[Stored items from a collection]
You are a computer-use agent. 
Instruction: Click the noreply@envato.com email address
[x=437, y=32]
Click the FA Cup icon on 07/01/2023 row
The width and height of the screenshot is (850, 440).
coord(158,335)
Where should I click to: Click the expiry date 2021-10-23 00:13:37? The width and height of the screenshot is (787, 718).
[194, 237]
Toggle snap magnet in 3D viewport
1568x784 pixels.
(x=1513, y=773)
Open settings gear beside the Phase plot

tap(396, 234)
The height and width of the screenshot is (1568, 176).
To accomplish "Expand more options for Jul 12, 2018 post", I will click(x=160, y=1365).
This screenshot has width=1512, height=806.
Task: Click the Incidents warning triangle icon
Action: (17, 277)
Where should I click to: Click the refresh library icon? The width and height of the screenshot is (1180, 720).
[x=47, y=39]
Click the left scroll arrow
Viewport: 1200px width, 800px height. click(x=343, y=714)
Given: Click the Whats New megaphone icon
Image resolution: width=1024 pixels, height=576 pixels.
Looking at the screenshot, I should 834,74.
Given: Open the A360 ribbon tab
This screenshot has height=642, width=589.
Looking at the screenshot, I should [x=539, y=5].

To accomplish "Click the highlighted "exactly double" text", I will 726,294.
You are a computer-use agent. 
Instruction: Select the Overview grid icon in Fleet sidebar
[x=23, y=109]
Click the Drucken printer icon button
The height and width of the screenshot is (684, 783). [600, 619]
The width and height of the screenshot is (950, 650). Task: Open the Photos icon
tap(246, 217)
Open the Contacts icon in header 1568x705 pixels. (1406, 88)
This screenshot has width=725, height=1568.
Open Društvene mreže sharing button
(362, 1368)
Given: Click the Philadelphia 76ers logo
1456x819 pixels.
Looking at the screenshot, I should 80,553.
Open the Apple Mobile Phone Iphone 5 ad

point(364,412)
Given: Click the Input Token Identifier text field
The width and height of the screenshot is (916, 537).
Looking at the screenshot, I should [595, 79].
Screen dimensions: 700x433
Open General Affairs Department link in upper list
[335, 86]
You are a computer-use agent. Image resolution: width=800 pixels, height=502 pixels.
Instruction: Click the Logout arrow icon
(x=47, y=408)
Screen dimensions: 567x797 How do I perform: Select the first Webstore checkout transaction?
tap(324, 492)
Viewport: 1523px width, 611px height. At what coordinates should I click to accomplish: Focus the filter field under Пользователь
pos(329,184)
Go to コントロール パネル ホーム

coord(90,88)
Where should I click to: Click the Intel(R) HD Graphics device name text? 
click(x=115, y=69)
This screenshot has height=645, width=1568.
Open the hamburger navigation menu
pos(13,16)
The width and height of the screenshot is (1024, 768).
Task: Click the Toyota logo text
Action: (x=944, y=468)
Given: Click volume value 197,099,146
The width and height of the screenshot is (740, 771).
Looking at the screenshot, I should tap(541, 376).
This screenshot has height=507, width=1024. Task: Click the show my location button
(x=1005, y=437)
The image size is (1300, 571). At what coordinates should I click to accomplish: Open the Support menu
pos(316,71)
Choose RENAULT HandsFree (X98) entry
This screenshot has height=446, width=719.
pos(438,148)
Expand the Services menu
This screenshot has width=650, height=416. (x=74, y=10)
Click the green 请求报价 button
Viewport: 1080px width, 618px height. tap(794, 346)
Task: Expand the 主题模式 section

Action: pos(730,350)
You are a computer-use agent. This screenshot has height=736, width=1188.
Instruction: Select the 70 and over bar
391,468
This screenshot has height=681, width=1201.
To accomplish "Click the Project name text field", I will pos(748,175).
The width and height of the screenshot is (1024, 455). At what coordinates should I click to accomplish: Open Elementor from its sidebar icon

__Try it__
In full and without alteration, reproduce the records above.

__Exercise output__
You are a computer-use agent. 
Instruction: Click the noreply@envato.com email address
[x=437, y=32]
Click the FA Cup icon on 07/01/2023 row
The width and height of the screenshot is (850, 440).
coord(158,335)
Where should I click to: Click the expiry date 2021-10-23 00:13:37? The width and height of the screenshot is (787, 718).
[194, 237]
Toggle snap magnet in 3D viewport
1568x784 pixels.
(x=1513, y=773)
Open settings gear beside the Phase plot

tap(396, 234)
The height and width of the screenshot is (1568, 176).
To accomplish "Expand more options for Jul 12, 2018 post", I will click(x=160, y=1365).
This screenshot has width=1512, height=806.
Task: Click the Incidents warning triangle icon
Action: (17, 277)
Where should I click to: Click the refresh library icon? The width and height of the screenshot is (1180, 720).
[x=47, y=39]
Click the left scroll arrow
Viewport: 1200px width, 800px height. click(x=343, y=714)
Given: Click the Whats New megaphone icon
Image resolution: width=1024 pixels, height=576 pixels.
Looking at the screenshot, I should 834,74.
Given: Open the A360 ribbon tab
This screenshot has height=642, width=589.
Looking at the screenshot, I should [x=539, y=5].

To accomplish "Click the highlighted "exactly double" text", I will 726,294.
You are a computer-use agent. 
Instruction: Select the Overview grid icon in Fleet sidebar
[x=23, y=109]
Click the Drucken printer icon button
The height and width of the screenshot is (684, 783). [600, 619]
The width and height of the screenshot is (950, 650). Task: Open the Photos icon
tap(246, 217)
Open the Contacts icon in header 1568x705 pixels. (1406, 88)
This screenshot has width=725, height=1568.
Open Društvene mreže sharing button
(362, 1368)
Given: Click the Philadelphia 76ers logo
1456x819 pixels.
Looking at the screenshot, I should 80,553.
Open the Apple Mobile Phone Iphone 5 ad

point(364,412)
Given: Click the Input Token Identifier text field
The width and height of the screenshot is (916, 537).
Looking at the screenshot, I should [595, 79].
Screen dimensions: 700x433
Open General Affairs Department link in upper list
[335, 86]
You are a computer-use agent. Image resolution: width=800 pixels, height=502 pixels.
Instruction: Click the Logout arrow icon
(x=47, y=408)
Screen dimensions: 567x797 How do I perform: Select the first Webstore checkout transaction?
tap(324, 492)
Viewport: 1523px width, 611px height. At what coordinates should I click to accomplish: Focus the filter field under Пользователь
pos(329,184)
Go to コントロール パネル ホーム

coord(90,88)
Where should I click to: Click the Intel(R) HD Graphics device name text? 
click(x=115, y=69)
This screenshot has height=645, width=1568.
Open the hamburger navigation menu
pos(13,16)
The width and height of the screenshot is (1024, 768).
Task: Click the Toyota logo text
Action: (x=944, y=468)
Given: Click volume value 197,099,146
The width and height of the screenshot is (740, 771).
Looking at the screenshot, I should tap(541, 376).
This screenshot has height=507, width=1024. Task: Click the show my location button
(x=1005, y=437)
The image size is (1300, 571). At what coordinates should I click to accomplish: Open the Support menu
pos(316,71)
Choose RENAULT HandsFree (X98) entry
This screenshot has height=446, width=719.
pos(438,148)
Expand the Services menu
This screenshot has width=650, height=416. (x=74, y=10)
Click the green 请求报价 button
Viewport: 1080px width, 618px height. tap(794, 346)
Task: Expand the 主题模式 section

Action: pos(730,350)
You are a computer-use agent. This screenshot has height=736, width=1188.
Instruction: Select the 70 and over bar
391,468
This screenshot has height=681, width=1201.
To accomplish "Click the Project name text field", I will pos(748,175).
The width and height of the screenshot is (1024, 455). At what coordinates should I click to accomplish: Open Elementor from its sidebar icon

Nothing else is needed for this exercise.